El 12 de septiembre de 490 a. C., la espera terminó. Los persas se movían, y Atenas, en peligro de muerte, no podía esperar más. Espartanos o no espartanos, los comandantes atenienses se prepararon para atacar. Antes del amanecer, diez mil hoplitas se formaron en columnas y esperaron a que las trompetas dieran la orden de avanzar. Ocho hombres en lo profundo de los flancos y cuatro en lo profundo del centro, la falange de puntas de lanza erizadas y escudos ardientes comenzó su lenta e inexorable marcha hacia el enemigo. Al principio, los persas no podían creer lo que veían y se preguntaban cómo una fuerza tan escasa podría esperar romper sus líneas. Algunos pensaron que era solo una demostración y que sería seguida por un retiro precipitado. Otros simplemente pensaron que los griegos estaban locos.

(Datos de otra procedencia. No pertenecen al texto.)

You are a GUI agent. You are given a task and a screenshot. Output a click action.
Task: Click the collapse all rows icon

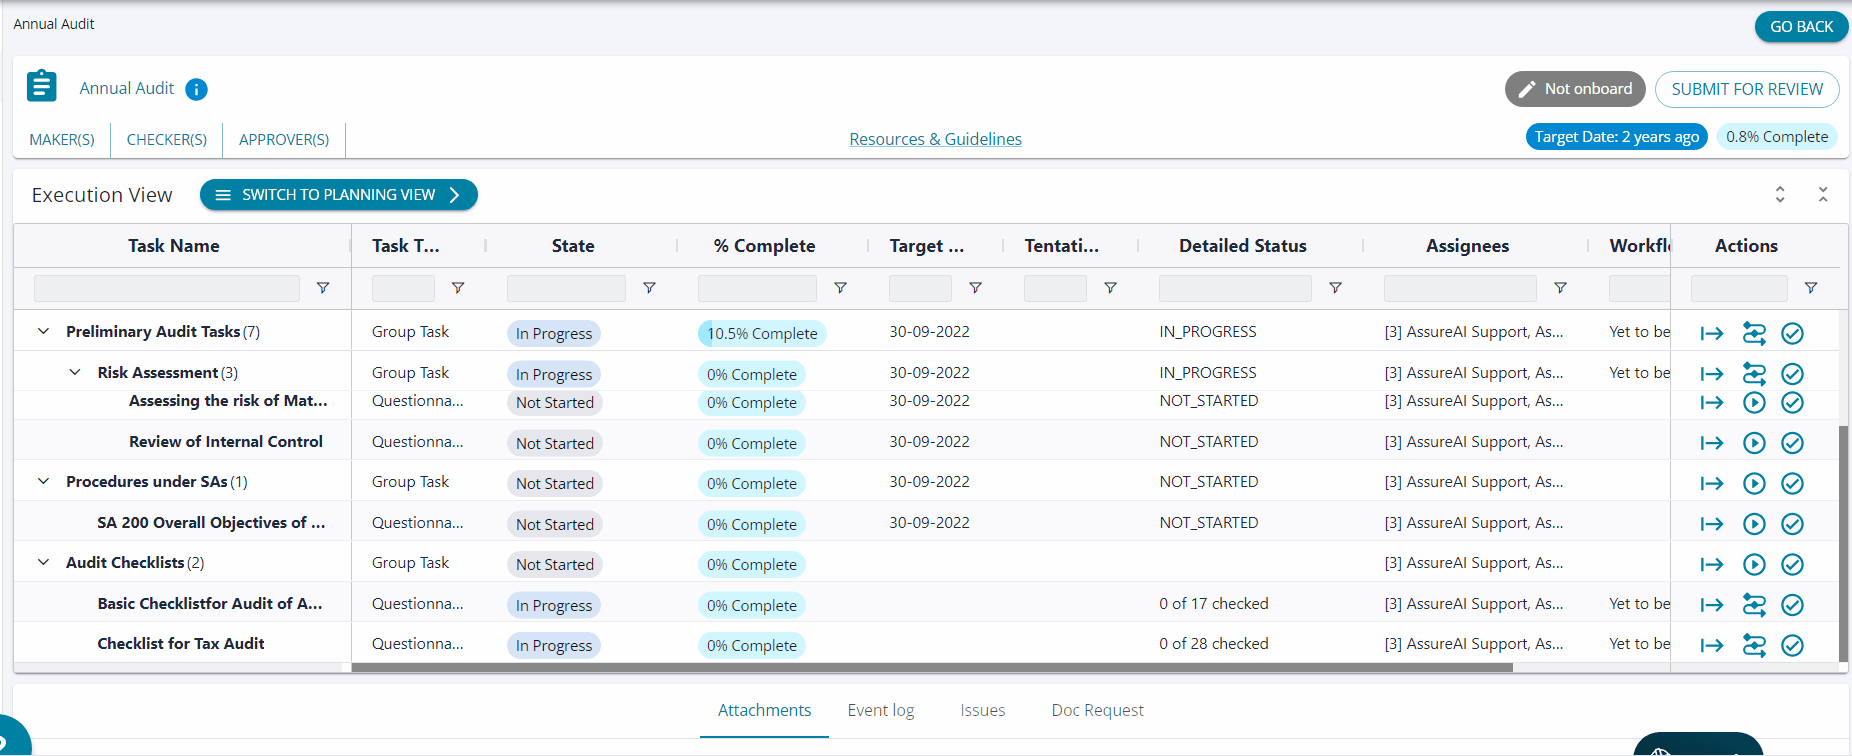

Los hoplitas atenienses comenzaron a tomar el ritmo, primero a una caminata rápida y luego a un trote. Los hoplitas se aplastaron juntos, hombro con hombro y escudo con escudo, ya que cada uno trató de cubrir la mayor parte posible de su expuesto lado derecho detrás del escudo de su vecino. El temor y el miedo se desvanecieron ahora que el ejército avanzaba. Los hombres que se habían ensuciado en la línea sacaban fuerza de los hombres que los rodeaban. A seiscientas yardas de distancia, la masa de hombres comenzó a gritar su feroz y desgarrador grito de batalla: ¡Alleeee!
Apresuradamente, los comandantes persas alinearon sus tropas. Hombres con escudos de mimbre se dirigieron al frente mientras miles de arqueros se colocaban detrás de ellos. El ejército persa no mostró pánico. Eran soldados profesionales, vencedores de cien batallas sangrientas. En otro momento, los arqueros lanzarían decenas de miles de rayos mortales al cielo. Los lanceros esperaban a que las flechas diezmaran a su enemigo y luego avanzaban para matar al remanente destrozado.
Pero los persas nunca antes se habían enfrentado a un ejército como este. Los hoplitas atenienses aprendieron el arte de la guerra contra otros hoplitas, y su tipo de guerra no fue decidida por una lluvia de flechas. Se resolvió mediante una colisión de escudos de madera y lanzas mortíferas con punta de hierro, empuñadas por hombres fuertemente blindados. Fue una confrontación horrible y aterradora de hombres empujando, gritando y medio locos que sacaron, apuñalaron y patearon a sus oponentes hasta que un lado pudo soportar la agonía y se rompió. Los vencedores lanzarían entonces una persecución asesina de sus enemigos derrotados a medida que la sed de sangre los impulsaba hacia adelante.
Este era el tipo de guerra que atacaba a los persas, y llegó a una velocidad casi incomprensible, ya que a doscientas yardas de distancia el trote ateniense se convirtió en un sprint. Finalmente, los arqueros persas dejaron volar, pero sin ningún efecto. Nunca habían visto un avance tan rápido, erraron sus disparos y la mayoría de las flechas volaron inofensivamente sobre los hoplitas que cargaban. Apresuradamente, los arqueros recargaron y los portadores de escudos comenzaron a retroceder lentamente mientras diez mil asesinos encerrados en metal estaban casi sobre ellos.
En un instante estremecedor, los hoplitas chocaron contra los persas ligeramente protegidos y convulsionaron su línea defensiva. Entonces comenzó la matanza.